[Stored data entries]
++++

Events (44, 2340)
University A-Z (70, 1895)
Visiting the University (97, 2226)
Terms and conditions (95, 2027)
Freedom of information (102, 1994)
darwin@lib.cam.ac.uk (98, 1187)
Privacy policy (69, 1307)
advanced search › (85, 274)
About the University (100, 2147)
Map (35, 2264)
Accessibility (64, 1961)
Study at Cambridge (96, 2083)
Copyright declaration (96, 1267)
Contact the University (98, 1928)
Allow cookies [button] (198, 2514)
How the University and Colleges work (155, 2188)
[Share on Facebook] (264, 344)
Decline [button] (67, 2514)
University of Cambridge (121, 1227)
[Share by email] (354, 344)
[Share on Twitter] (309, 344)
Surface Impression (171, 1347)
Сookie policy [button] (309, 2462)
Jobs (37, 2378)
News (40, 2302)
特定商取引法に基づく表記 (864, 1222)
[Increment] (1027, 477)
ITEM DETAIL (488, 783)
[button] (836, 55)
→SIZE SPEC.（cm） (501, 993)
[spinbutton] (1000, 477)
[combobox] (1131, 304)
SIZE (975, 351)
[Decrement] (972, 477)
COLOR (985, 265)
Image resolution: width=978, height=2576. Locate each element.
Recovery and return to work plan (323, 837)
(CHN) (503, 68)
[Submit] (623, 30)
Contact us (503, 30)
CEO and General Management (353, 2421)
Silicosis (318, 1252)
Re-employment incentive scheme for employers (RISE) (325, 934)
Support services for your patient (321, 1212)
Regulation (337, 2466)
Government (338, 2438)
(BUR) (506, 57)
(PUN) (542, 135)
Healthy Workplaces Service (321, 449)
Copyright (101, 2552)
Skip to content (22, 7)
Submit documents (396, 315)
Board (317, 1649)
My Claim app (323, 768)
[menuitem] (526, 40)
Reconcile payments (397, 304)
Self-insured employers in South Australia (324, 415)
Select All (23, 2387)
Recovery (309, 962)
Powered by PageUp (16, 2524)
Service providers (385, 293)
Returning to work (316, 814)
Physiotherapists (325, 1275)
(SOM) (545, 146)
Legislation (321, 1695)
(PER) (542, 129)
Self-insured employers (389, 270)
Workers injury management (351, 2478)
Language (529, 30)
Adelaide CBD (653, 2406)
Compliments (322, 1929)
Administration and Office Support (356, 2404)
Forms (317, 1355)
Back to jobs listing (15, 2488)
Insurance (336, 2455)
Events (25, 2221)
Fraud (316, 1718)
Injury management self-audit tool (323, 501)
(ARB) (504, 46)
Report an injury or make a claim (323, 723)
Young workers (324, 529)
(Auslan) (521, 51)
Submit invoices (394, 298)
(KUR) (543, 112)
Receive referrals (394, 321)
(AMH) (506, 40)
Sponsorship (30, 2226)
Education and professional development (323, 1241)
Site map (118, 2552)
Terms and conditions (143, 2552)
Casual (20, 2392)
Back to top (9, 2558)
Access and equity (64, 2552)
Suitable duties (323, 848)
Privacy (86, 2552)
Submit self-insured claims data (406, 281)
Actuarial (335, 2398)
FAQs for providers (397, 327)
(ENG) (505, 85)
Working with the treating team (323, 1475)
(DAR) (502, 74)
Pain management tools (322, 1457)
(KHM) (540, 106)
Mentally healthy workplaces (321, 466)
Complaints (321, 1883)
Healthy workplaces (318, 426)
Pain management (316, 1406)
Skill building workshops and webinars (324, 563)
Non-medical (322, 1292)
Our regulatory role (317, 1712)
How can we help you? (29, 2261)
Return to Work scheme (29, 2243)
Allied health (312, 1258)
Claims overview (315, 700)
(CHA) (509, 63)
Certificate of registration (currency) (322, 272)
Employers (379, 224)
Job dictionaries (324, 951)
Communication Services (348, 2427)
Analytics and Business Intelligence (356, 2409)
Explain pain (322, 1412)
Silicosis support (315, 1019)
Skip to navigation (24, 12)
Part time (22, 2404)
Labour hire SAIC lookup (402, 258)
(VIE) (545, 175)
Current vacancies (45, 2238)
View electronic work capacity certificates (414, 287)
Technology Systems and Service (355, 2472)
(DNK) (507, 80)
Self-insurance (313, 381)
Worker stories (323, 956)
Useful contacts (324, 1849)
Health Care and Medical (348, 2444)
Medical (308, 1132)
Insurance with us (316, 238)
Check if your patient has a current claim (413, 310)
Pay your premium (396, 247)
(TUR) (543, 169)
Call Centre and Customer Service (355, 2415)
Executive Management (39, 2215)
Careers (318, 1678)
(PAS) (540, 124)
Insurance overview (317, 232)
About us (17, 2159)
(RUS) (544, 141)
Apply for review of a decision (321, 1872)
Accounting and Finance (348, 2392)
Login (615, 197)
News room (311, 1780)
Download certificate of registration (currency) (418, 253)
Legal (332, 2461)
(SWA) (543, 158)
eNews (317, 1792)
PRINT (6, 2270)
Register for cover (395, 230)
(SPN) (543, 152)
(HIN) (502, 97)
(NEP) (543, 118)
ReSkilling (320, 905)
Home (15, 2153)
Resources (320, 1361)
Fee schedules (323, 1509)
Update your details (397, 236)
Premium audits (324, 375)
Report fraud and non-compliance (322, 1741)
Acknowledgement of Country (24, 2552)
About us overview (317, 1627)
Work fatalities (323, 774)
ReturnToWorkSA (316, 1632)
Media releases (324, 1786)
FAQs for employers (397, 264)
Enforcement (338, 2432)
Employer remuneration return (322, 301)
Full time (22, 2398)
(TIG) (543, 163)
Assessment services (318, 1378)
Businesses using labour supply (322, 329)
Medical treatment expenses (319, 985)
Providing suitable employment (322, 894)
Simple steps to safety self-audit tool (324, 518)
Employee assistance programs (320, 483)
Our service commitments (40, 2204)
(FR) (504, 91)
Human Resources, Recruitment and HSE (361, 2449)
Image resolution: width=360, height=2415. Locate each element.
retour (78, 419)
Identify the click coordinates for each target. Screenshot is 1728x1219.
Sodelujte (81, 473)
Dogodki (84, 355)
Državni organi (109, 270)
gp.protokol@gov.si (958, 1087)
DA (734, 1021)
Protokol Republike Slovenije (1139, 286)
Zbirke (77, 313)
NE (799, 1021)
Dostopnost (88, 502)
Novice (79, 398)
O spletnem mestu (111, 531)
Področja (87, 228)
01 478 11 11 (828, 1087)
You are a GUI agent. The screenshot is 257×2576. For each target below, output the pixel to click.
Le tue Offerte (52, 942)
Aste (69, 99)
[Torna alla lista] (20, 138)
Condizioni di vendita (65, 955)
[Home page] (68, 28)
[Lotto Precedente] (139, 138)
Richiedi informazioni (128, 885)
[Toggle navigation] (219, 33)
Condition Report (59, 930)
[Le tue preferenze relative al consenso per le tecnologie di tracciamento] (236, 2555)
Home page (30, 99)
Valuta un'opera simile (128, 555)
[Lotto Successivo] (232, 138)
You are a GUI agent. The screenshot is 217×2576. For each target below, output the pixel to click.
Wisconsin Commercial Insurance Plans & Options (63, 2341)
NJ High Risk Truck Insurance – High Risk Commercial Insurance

++++

-- DESCRIPTION OF THE TASK --
Take the line above containing "Our regulatory role (317, 1712)", the line containing "News room (311, 1780)", and all lines in between, and copy them exactly without anything else.

-- SOLVED EXERCISE --
Our regulatory role (317, 1712)
How can we help you? (29, 2261)
Return to Work scheme (29, 2243)
Allied health (312, 1258)
Claims overview (315, 700)
(CHA) (509, 63)
Certificate of registration (currency) (322, 272)
Employers (379, 224)
Job dictionaries (324, 951)
Communication Services (348, 2427)
Analytics and Business Intelligence (356, 2409)
Explain pain (322, 1412)
Silicosis support (315, 1019)
Skip to navigation (24, 12)
Part time (22, 2404)
Labour hire SAIC lookup (402, 258)
(VIE) (545, 175)
Current vacancies (45, 2238)
View electronic work capacity certificates (414, 287)
Technology Systems and Service (355, 2472)
(DNK) (507, 80)
Self-insurance (313, 381)
Worker stories (323, 956)
Useful contacts (324, 1849)
Health Care and Medical (348, 2444)
Medical (308, 1132)
Insurance with us (316, 238)
Check if your patient has a current claim (413, 310)
Pay your premium (396, 247)
(TUR) (543, 169)
Call Centre and Customer Service (355, 2415)
Executive Management (39, 2215)
Careers (318, 1678)
(PAS) (540, 124)
Insurance overview (317, 232)
About us (17, 2159)
(RUS) (544, 141)
Apply for review of a decision (321, 1872)
Accounting and Finance (348, 2392)
Login (615, 197)
News room (311, 1780)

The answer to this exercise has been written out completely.